The AI was capable all along. We were just forgetting to tell it what we wanted.
Kudos to Karpathy
This is exactly what we coach our team members at Full Scale to do every day. State the assumption. Ask the question. Push back when something doesn’t make sense. Define what good looks like before you start. Stay surgical. Tie the work to the outcome.
It’s how we hire, it’s how we onboard, and it’s how the engineers our clients love most actually behave on a real product team.
Kudos to Karpathy for pointing out, in 65 short lines, why this matters so much. The way you program an AI to think is the same way you build a team that thinks. He just made it obvious to a much bigger audience than I could have on my own.

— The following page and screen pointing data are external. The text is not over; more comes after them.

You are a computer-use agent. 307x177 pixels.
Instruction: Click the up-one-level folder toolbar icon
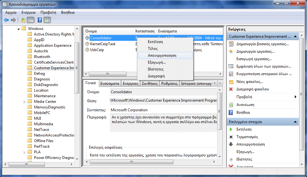click(23, 20)
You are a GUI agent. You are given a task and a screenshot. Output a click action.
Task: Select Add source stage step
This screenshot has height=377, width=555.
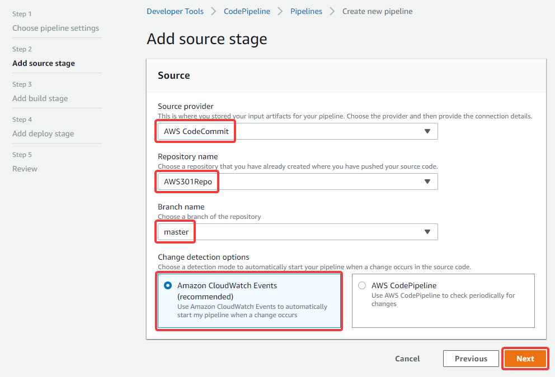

If you want the full playbook for building this into your team, Product Driven is available as a free digital copy or audiobook at fullscale.io/product-driven.
And if you need affordable, senior software developers who already think this way, that’s literally what we do. Take a look at what we’re building at fullscale.io.
Karpathy figured out you can’t get great output from a smart system without telling it what good looks like.
Engineering leaders have been figuring that out for a lot longer.